While the roughness of the vertical cut at the back of the skull matches those prepared in traditional Shuar ceremonies, the use of modern thread in the stitching of the main incision, eyes and lips suggest that it is a commercial production.
It is unlikely a shaman crafted the head, and it was ceremonial, the authors say, though they are uncertain.
It is probable that the practice of different Shuar and Achuar groups varied, causing the variation, the authors say.
The study also suggests that either the outsiders who made the replicas were astute at mimicking the indigenous groups’ manufacturing process, or the Shuar and Achuar themselves were making commercial tsantsas.
To better identify ceremonial and non-ceremonial heads they will need to scan more, the researchers say.
The Shuar themselves are keen to hear the results, says Patricia Ordóñez, who is running DNA studies on some specimens.
The group’s history is largely oral, passed down from generation to generation.
Through time, their relationship with the tsantsas has transformed, largely due to the missionaries who saw the tsantsa rituals as evil and stamped them out, the forensic anthropologist says.
By the 1950s, most Shuar either did not know how to carry out the tsantsa ritual or no longer wanted to. In the 1960s, the Ecuadorian government outlawed the practice.

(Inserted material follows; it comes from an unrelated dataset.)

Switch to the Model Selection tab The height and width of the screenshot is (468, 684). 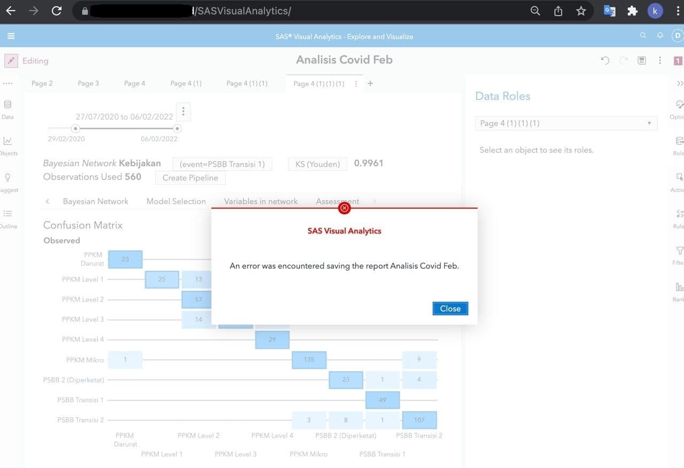point(176,201)
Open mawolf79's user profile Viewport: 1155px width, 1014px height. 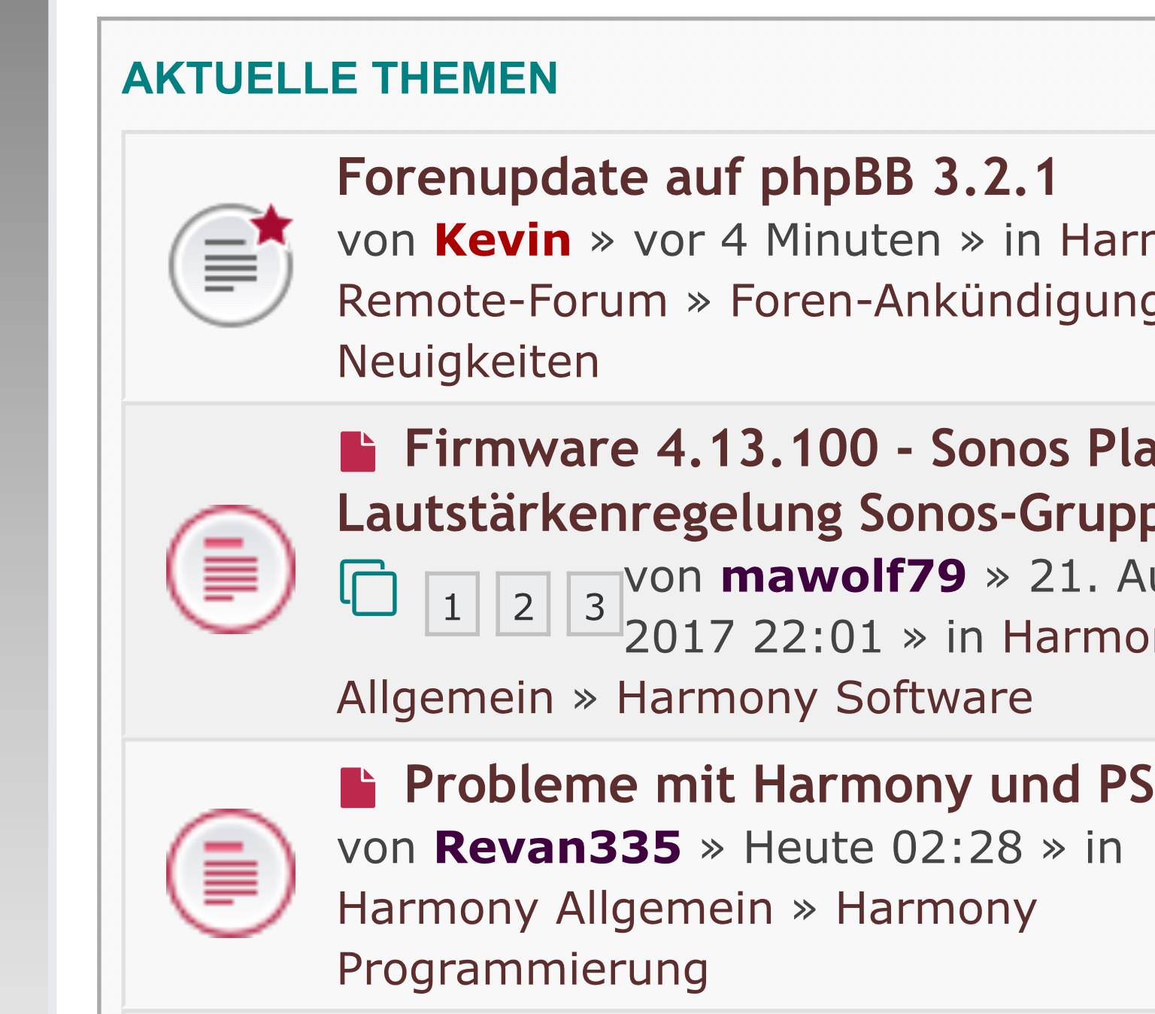[843, 577]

The Shuar have told some researchers they only carried out the practice on enemies as a form of punishment. And some modern day groups have said the tsantsas were clan leaders that died from natural causes and that their soul was contained in a tsantsa to show respect.
“From the early 20th century, they were considered a war trophy, but today they are actually recognized as a very important part of their intangible heritage” Patricia Ordóñez says.
The tsantsas are a central part of the Shuar’s tradition and they are keen to know precisely where they came from, which Maria hopes to identify with DNA analysis. It could lead to returning the real heads back to the Amazon in the future.
Nelson says it is important to remember that while the tsantsa could offer invaluable insight, in some cases they are not merely a museum artifact.
“Having determined that the head is human, it's important now that we treat that head with respect,” Nelson says. “This is a person: they lived, they loved, they were part of a culture and ultimately they got turned into a tsantsa.”